The demo was scheduled for after lunch. Word spread and by late morning a small crowd started to gather. We were busy with small jobs: like untangling rope for the pulley to suspend the mass, a 25-litre water container, from a long metal pole extending off the fork of a tractor Hamish had driven over from his farm. The motorcycle chassis that formed the heart of the machine was strapped to a wooden pallet. We only had to figure out how to lift the weight into the air—in Madeira we had used a solar panel, but that was not an option in Orkney. Various attempts were made, including hooking up the battery from Mike’s car, but with no success.

The school bus pulled into the parking lot in front of the pier shed and the children got out. They lined up in front of the crowd and showed drawings of the gravity batteries they had designed earlier in the week. One child broke down under the pressure and sobbed loudly, but eventually held up his drawing between shaking hands. The weather was calm and dry. We handed out Madeiran sweets to the kids, who wore reflective vests for safety. Everyone stood facing us in a semicircle and waited for the show to begin.

At the last moment a solution was found: James improvised an attachment to a rechargeable electric drill and used it to drive a super low-gear winch, slowly raising the water container. It seemed a bit of a cheat—though in fact it wasn’t, since the island’s grid is powered by renewables—but the mass was now suspended, the energy was stored until needed, and that was the main point. We called for everyone’s attention; released the mass; wires were connected and the keyboard came to life. Andy played ‘Ode to Joy’, followed by the theme tune to The Flintstones for the children. The performance lasted several minutes, then the keyboard fell silent at the instant the water container touched the ground. The crowd went wild. We did it again, and then again—the last time letting the kids take turns banging out some noise. It was a success. We cleaned up as dusk fell.
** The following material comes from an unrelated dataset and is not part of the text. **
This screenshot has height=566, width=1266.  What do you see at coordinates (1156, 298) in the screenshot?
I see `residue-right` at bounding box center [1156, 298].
The gravity keyboard demo gets underway | © James Auger

That evening there was a gathering at the community centre. Andy led a discussion with ourselves and some of the islanders, including Hamish and Mel and their children, ‘Submarine’ Mike, Ivan and his son Jordan, and many others, that felt productive. people discussed past achievements like the installation of the massive community-owned wind turbine, along with possible futures of the community and the island itself. We tried to impress the point that, given enough time and ideal conditions, their energy storage solution (or ‘Newton Machine’) would not be a gravity battery—which was something we had created out of the particular materials and terrain of Madeira—but rather a bespoke solution for Eday, built not from Madeiran sucata but from Orcadian bruck, taking advantage of local conditions, like a flow battery made with seawater. But we had three days to produce something spectacular with the community, so we decided to make an Eday version of a gravity battery—and according to those terms, we succeeded. As we sat around talking into the night, surrounded by absolute darkness except for the lights of neighbouring islands and the hostel in the distance, we also agreed that the machine we built was, in some real sense, a social machine.

We hoped that our strange event on Eday, our intervention of sorts, had made an impact on the community. We received a positive sign from Andy the day after we returned, in the form of a message that read: ‘I’m about to order my very first angle grinder, just so I can make my own sparks, just for the sheer fun of it.’ He said he’d been inspired to ‘have a go’. Between Andy’s words (and music), Clive’s stories, Mike’s submarine, Mick’s motorcycle, Ivan’s joyful exclamations of ‘happy days!’, the schoolchildren’s imaginative designs, and Hamish’s son Robbie melting aluminium in a kitchen pot with a blowtorch to cast parts for the gravity battery, we concluded that some good had come of the trip. The gravity battery itself, meanwhile, remains on the island—being too heavy to transport—and will hopefully power Andy’s reconfigured Casio keyboard through the winter months.